The news is all over the place, so I’d be surprised if you don’t know, But Kepler, NASA’s planet hunting satellite, has a vast river of new information flowing from it … as reported in the New York Times science section …
In a long-awaited announcement, scientists operating NASA’s Kepler planet-hunting satellite reported Wednesday that they had identified 1,235 possible planets orbiting other stars, potentially tripling the number of known planets in the universe.
But the really mind blowing part is that among those 1,235 we have 68 Earth sized planets, and 54 of those are in the so-called habitable zones where temperatures should be moderate enough for liquid water. So at a stroke today we have gone from one possibly earth-likeish planet (that might or might not be there) to 54.
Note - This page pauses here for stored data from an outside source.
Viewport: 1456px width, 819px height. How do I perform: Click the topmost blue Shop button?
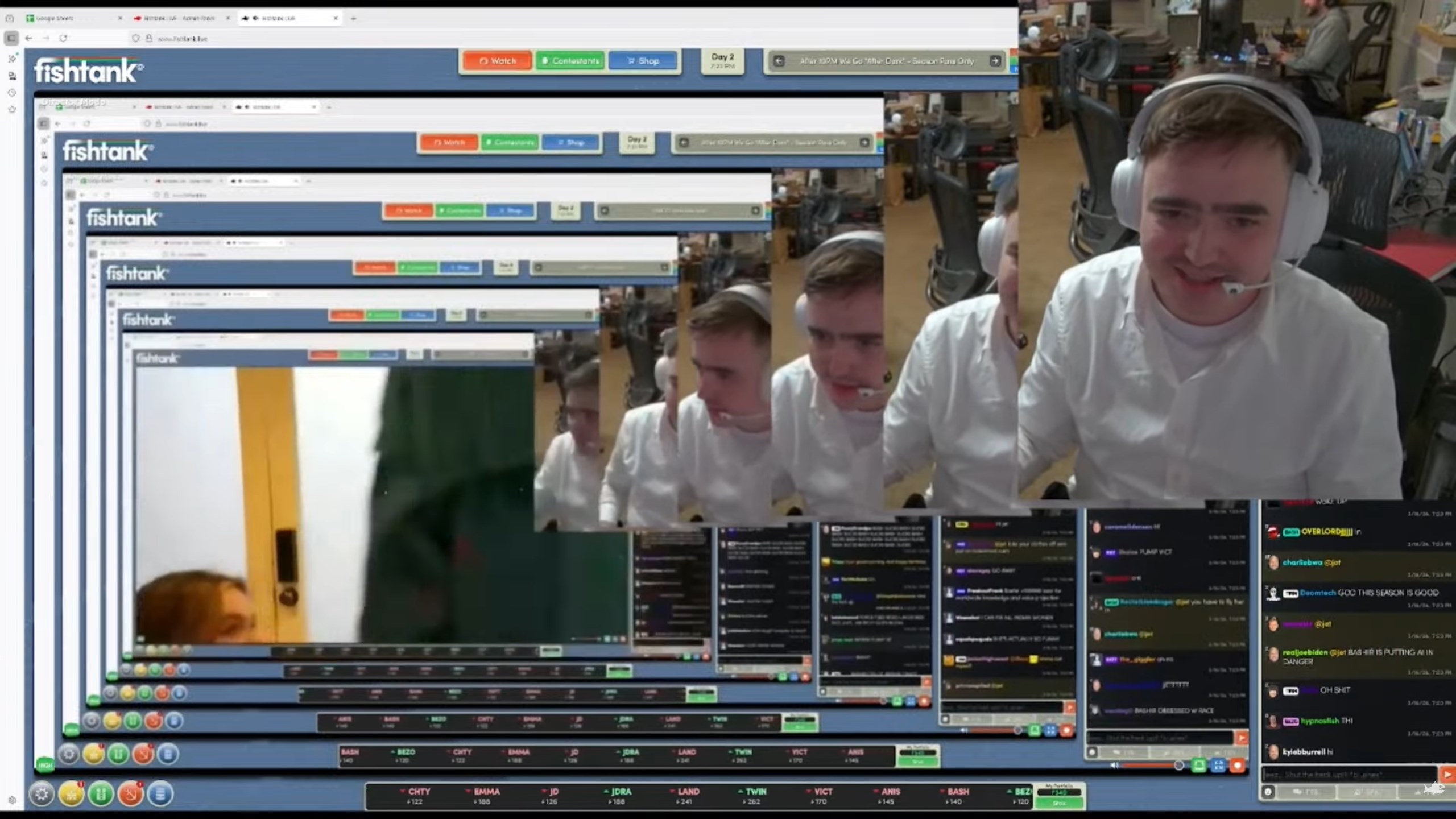coord(643,61)
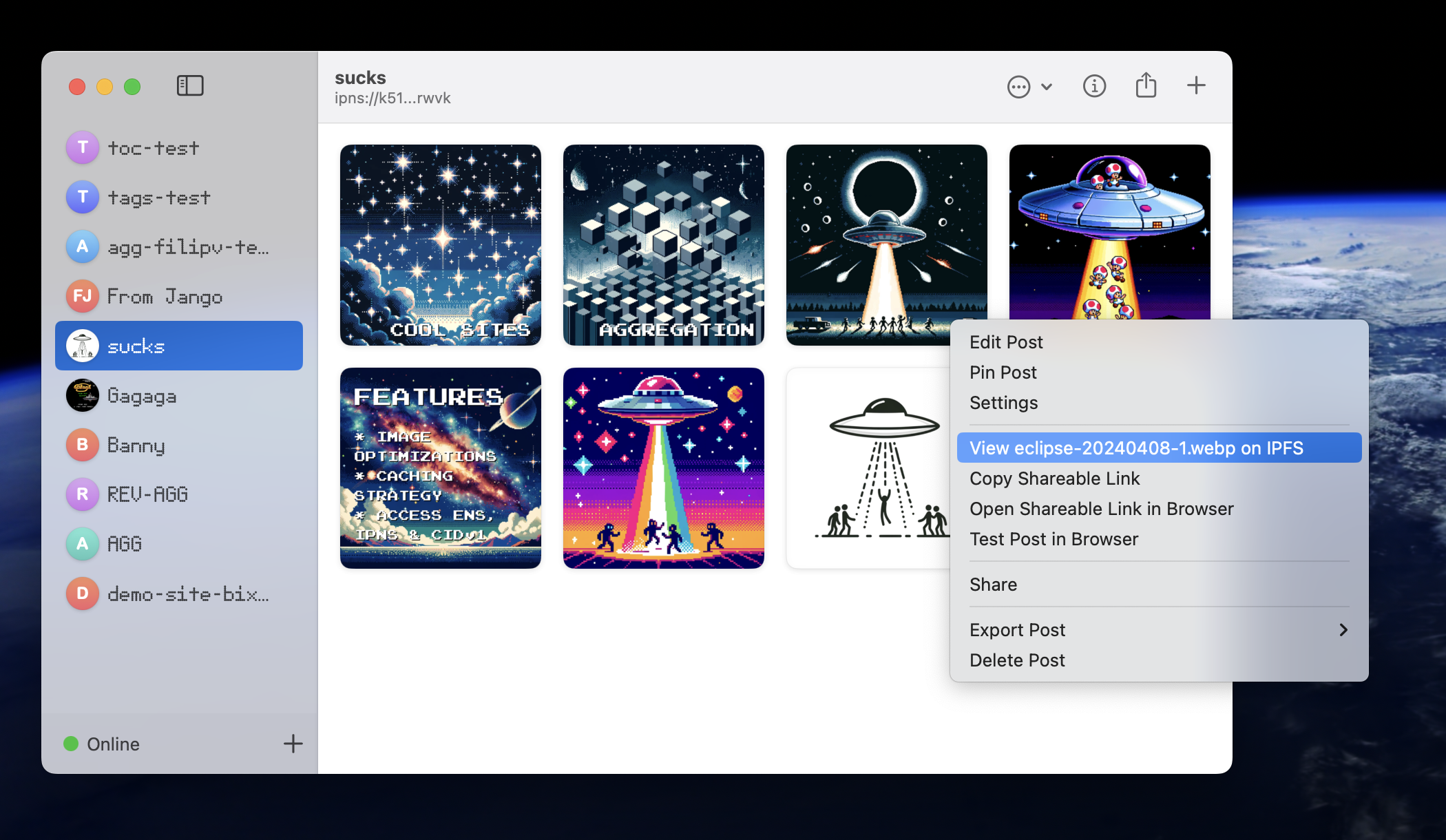Expand the Export Post submenu arrow
This screenshot has height=840, width=1446.
pos(1343,630)
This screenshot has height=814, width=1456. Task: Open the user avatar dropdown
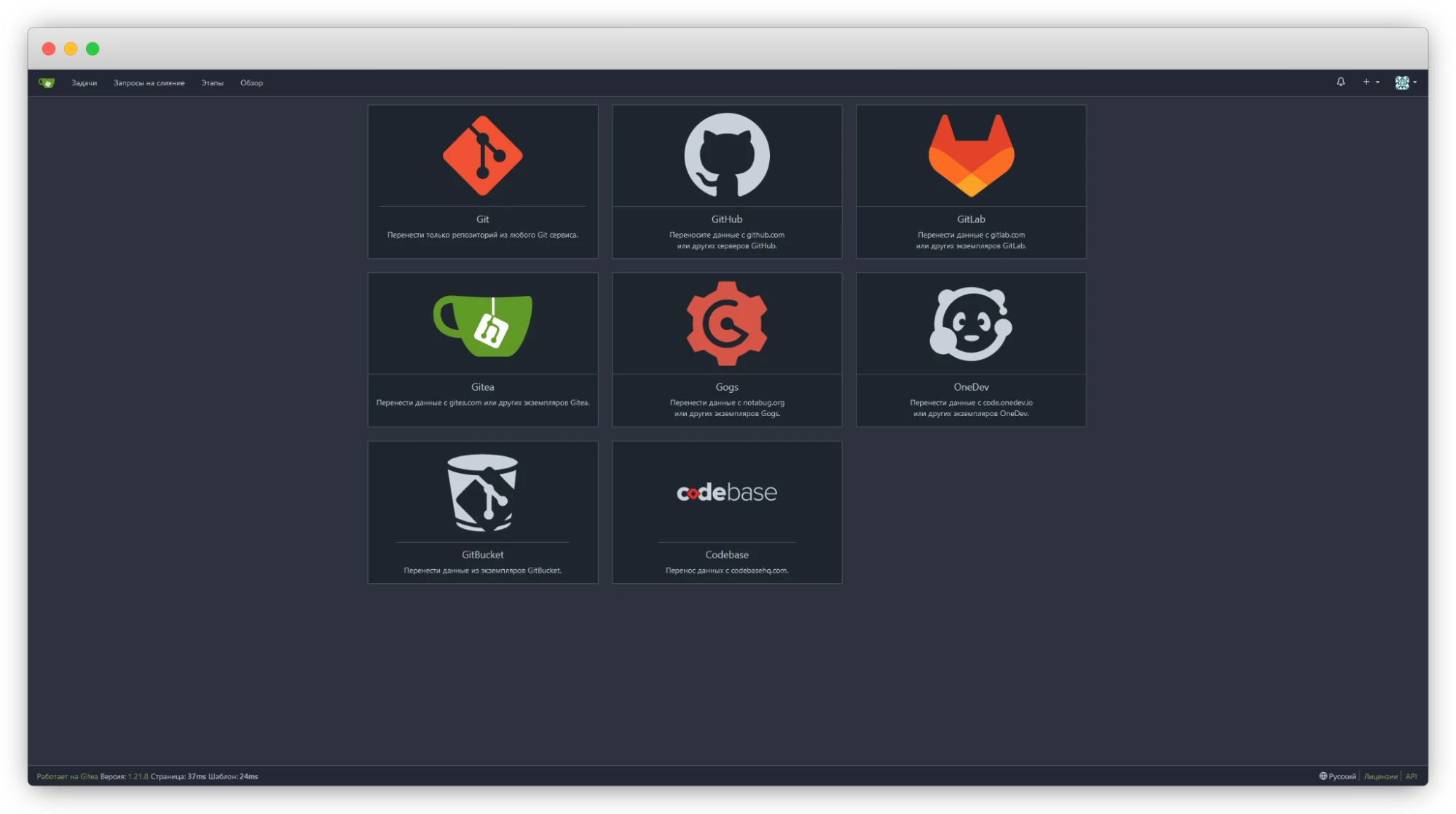1405,82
OK, a sanity warning, these are “candidates” only, there is years of work ahead and a lot more study to do. Not all will be real, but it is believed to be about 80-95% accurate.
Now what is also interesting is the extrapolations that can be done. Since they have only completed a survey of one four-hundredth of the sky, and the results are all within 3,000 light-years, then that implies we have about 54 x 400 earth-like planets within 3,000 light years … thats a total of 21,600. But then since they have a total of 1,235 possible planets orbiting other stars, extrapolating that gives us the staggering potential number of 494,000 planets within 3,000 light years.
This is truly amazing, so expect lots of press about all this. Its way beyond the, “Oh thats interesting” category, and instead truly falls right into the “Wow” category.
To ensure you get the facts right, you should read the paper that has been submitted to The Astrophysical Journal describing these new results, <no sign of it yet, I’ll put the link here when I find it and update this posting>.
The great article in the New York Times about all this can be found here. Its well worth reading, they also tell you about a separate announcement that is to be published in Nature on Thursday, where a group of Kepler astronomers led by Jack Lissauer of Ames said they had found a star with six planets — the most Kepler has yet found around one star — orbiting in close ranks in the same plane, no farther from their star than Mercury is from the Sun.
This dense packing, Dr. Lissauer said, seems to violate all the rules astronomers thought they had begun to discern about how planetary systems form and evolve.
“This is sending me back to the drawing board,” he said.
UPDATE: Phil Plait has done a quick calc and worked out that this Keplar data means that there could be about 1,000,000 earth like planets in our Galaxy alone. (see His blog is here) … but with over 100 Billion Galaxies out there, the number of earth-like planets is a staggeringly large number.